The Xbox update also includes new features like “pinning” favorites to the Start menu, the newly released Xbox Video, and recently watched content. Improvements to Bing will let users say, “Xbox, Bing, action” and receive results for action movies from across Xbox.
SmartGlass: Last, And Least Interesting
In some ways, SmartGlass might be the least interesting update to the Xbox. Yes, it will give the Xbox a “second screen,” another way for a user to interact with content on the main display (program notes and minutiae from HBO’s Game of Thrones, for example) and additional control options like pinch and zoom. SmartGlass will be used by games, including Dance Central 3, Forza Horizon, Halo Waypoint and Home Run Stars, among others; entertainment apps such as HBO GO, MSN, and NBC News; plus sports apps like ESPN and the UFC.

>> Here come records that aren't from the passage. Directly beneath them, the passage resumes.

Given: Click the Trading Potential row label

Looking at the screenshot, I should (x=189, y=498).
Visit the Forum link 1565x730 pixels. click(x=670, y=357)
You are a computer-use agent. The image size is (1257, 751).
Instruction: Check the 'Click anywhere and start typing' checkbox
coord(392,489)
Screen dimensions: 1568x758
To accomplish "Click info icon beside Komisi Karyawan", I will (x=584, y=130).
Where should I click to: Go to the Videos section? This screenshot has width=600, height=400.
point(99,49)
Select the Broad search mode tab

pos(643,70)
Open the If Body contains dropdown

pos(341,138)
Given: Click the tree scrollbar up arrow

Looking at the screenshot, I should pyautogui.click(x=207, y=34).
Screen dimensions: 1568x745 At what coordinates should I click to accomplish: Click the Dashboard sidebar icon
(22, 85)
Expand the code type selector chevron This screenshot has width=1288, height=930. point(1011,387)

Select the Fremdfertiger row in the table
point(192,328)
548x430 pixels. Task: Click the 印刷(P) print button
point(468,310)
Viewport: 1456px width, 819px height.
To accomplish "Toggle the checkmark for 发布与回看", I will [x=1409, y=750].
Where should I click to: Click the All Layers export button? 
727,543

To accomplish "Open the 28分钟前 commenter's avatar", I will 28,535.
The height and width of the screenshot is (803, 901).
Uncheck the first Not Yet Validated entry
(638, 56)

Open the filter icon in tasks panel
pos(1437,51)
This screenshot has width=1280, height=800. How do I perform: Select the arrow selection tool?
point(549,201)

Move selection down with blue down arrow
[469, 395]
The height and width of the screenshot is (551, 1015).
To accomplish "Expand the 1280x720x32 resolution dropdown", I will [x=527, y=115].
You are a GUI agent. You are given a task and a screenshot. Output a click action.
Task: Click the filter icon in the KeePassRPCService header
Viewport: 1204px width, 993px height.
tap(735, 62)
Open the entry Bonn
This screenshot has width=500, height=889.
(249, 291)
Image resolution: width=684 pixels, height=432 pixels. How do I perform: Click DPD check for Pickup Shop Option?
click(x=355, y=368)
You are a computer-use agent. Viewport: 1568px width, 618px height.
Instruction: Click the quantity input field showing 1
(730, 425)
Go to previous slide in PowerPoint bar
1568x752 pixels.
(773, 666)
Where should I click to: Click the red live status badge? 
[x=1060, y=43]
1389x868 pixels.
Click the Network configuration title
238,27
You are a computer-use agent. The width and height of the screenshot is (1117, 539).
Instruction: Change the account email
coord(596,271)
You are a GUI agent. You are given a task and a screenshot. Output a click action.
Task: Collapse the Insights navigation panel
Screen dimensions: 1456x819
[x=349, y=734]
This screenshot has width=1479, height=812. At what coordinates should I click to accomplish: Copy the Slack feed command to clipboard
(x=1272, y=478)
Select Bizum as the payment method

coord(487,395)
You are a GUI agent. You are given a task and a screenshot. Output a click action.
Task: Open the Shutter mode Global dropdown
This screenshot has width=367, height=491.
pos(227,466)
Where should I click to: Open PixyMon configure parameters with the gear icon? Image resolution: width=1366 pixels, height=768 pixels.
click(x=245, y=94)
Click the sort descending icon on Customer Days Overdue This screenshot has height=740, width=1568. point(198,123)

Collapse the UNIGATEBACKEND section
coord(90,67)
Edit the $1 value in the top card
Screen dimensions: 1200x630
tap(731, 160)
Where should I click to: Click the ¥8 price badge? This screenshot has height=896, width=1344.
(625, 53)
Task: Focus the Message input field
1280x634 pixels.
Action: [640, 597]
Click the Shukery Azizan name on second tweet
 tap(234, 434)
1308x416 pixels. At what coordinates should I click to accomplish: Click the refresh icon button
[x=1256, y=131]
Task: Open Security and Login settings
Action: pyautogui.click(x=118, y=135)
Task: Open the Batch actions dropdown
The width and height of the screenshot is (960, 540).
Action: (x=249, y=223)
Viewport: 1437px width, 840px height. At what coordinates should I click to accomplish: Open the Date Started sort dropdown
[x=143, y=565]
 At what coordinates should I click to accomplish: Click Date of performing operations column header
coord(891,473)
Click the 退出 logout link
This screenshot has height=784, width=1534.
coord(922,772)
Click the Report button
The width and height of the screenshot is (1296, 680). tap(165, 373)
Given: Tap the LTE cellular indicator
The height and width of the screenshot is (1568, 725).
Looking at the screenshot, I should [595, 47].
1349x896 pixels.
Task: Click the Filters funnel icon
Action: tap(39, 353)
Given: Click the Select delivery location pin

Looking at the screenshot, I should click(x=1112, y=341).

However, it requires users to own a tablet or phone. Not surprisingly, SmartGlass will be first available with Surface and with Windows Phone 8; additional platforms are coming soon, according to Engadget. That approach hasn’t placated existing Windows Phone 7.5 users, who will be left out in the cold at launch.
Microsoft has set itself up to traverse the continuum of tablet, phone and PC. But it hasn’t forgotten about the biggest screen in the house, which in some ways is still the most important of all.